I’m from central Ohio and heard the term many times. I believe it really comes from Gaelic; for example reidh in Irish has a similar meaning. Scott and Irish Gaelic are similar.
This term is often touted as an example of Pittsburghese. Though I, a native Pittsburgher, never heard the term until I moved east of the city into a more rural area. People use it a lot here.
I’m from Northern Ireland and that word is still used frequently here and in that context.
“Come on, it’s time to redd the place up”
Though I never thought of how it was spelled before, its just one of quite a few (a brave wheen of) words and phrases that are still in common usage here and in my opinion are a loss to the language if they aren’t used elsewhere.
I’ve noticed the author Beverly Lewis use the term “redd up” in her Amish romances. Several of them are set in the present-day or nearly so. I can’t remember the geographical area they’re set in, however. Sorry.
“redd-up” only appears from the 19th century, but the verb “redd” as well as the noun, both referreing to cleaning up or clearing out, go back in Scots/Northern English/Irish to the 1400s.

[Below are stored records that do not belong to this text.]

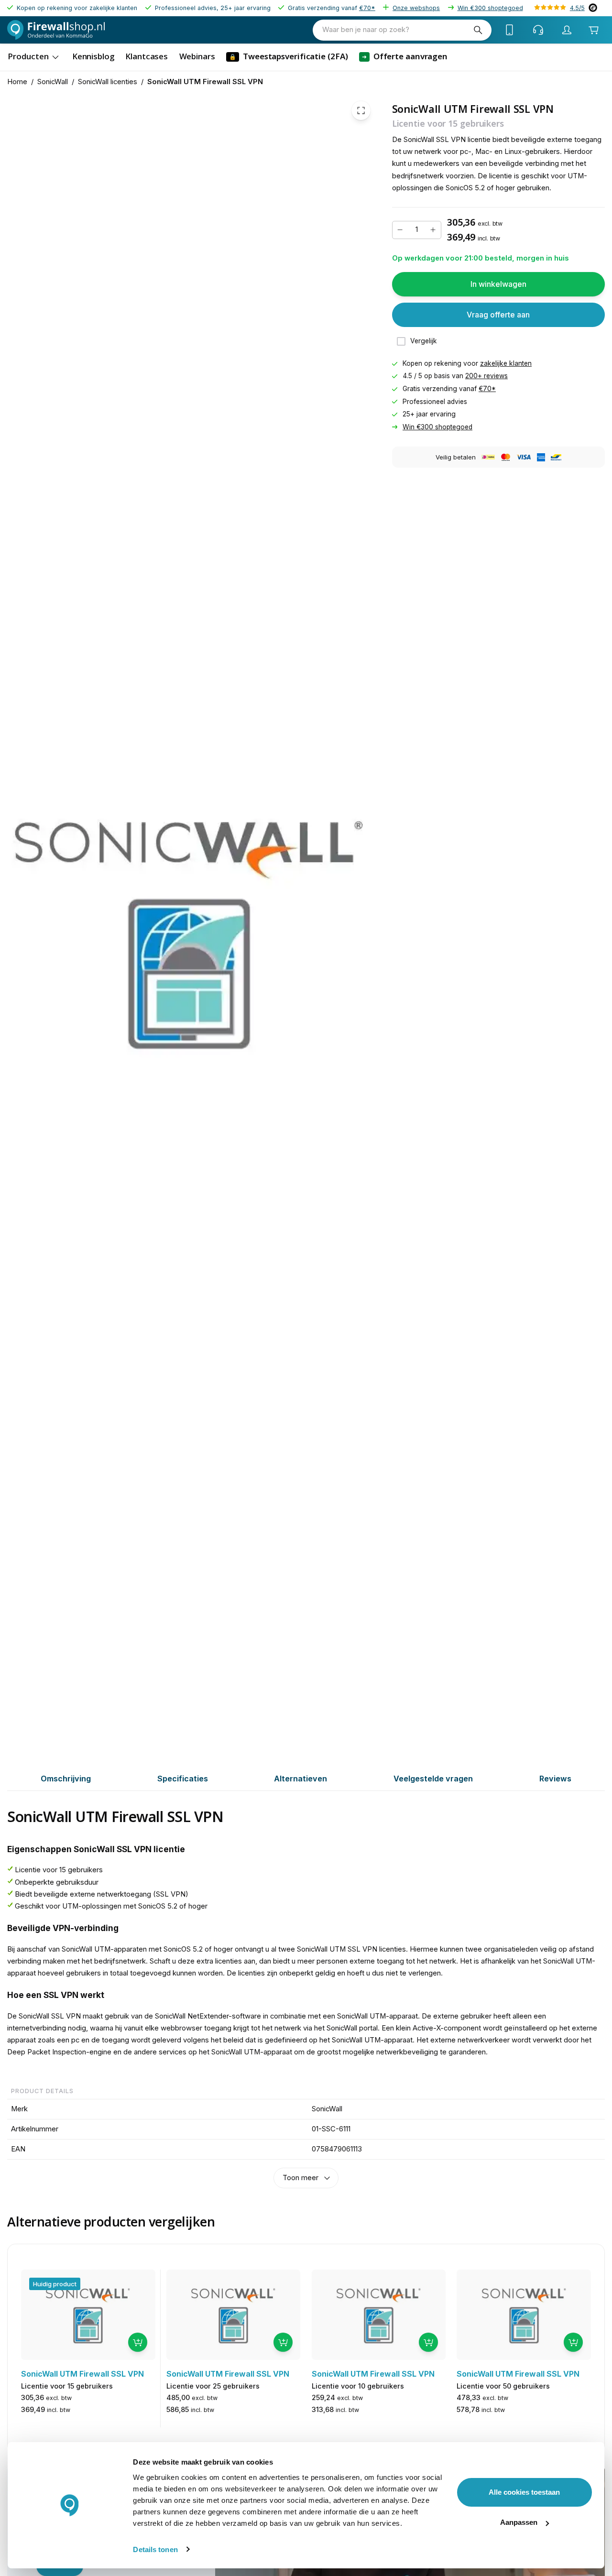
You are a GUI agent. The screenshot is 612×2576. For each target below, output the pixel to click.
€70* (367, 7)
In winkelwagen (498, 284)
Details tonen (155, 2549)
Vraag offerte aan (498, 314)
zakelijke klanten (506, 363)
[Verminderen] (400, 230)
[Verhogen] (433, 230)
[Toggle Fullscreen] (361, 110)
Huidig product (54, 2284)
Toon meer (300, 2177)
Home (17, 81)
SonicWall (52, 81)
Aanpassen (518, 2522)
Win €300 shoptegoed (490, 7)
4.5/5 (577, 7)
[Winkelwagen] (594, 30)
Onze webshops (416, 7)
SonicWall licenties (107, 81)
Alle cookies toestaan (524, 2492)
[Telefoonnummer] (510, 30)
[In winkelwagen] (137, 2342)
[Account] (567, 30)
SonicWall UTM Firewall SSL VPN (205, 81)
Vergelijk (423, 341)
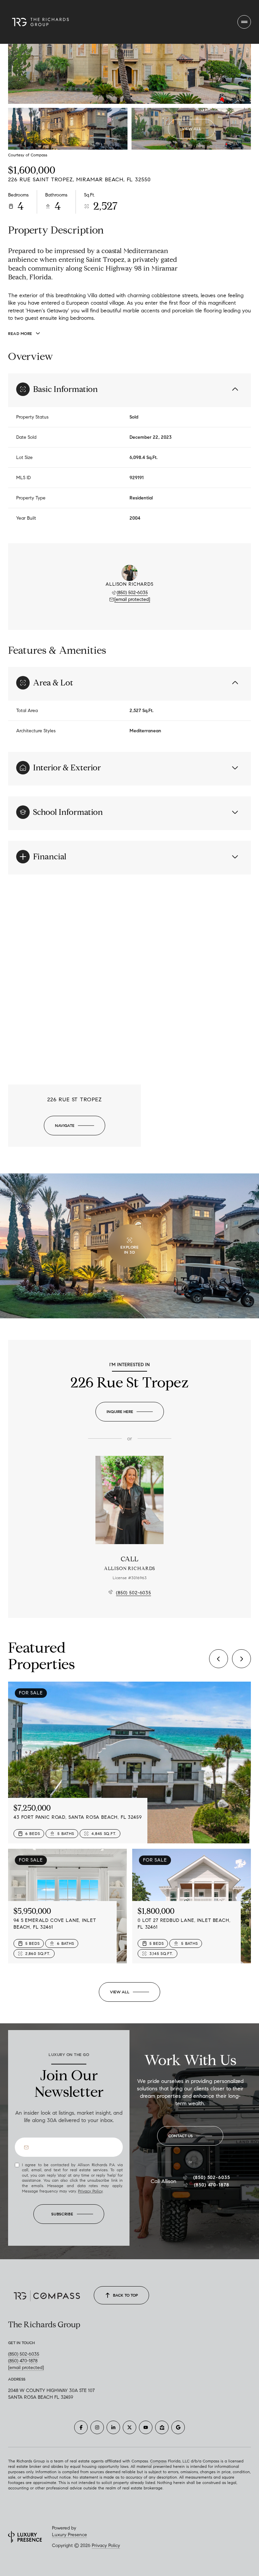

I grew up in an Anabaptist community (not Amish/Mennonite, but coming from the same traditions), and heard about redding enough to find it completely unremarkable, though my parents never used the phrase.
I remember reading a short story in an American literature class in college that used redd up, and had a footnote with the definition. I couldn’t imagine who didn’t know what that meant, and was very surprised in class when it came up and the answer was “nearly everyone.”
Reading “That Hideous Strength” by C.S. Lewis (noted Philologist) one finds in Chapter 9 The Saracen’s Head, Section 3:
This quote is attributed to the character MacPhee, an Ulsterman (mistaken by many to be Scotch). The book was published in 1943 and one may safely assume that Lewis made a deliberate decision to include this speech to give the image he desired.
I’m originally from southeastern Pennsylvania (Lancaster County) and heard and used “redd up” frequently while I was growing up.
It seems to have come into English from Scottish, and before that from Old Norse - Norwegian, for example, still has the verb “rydde” which means exactly the same as “redd up”.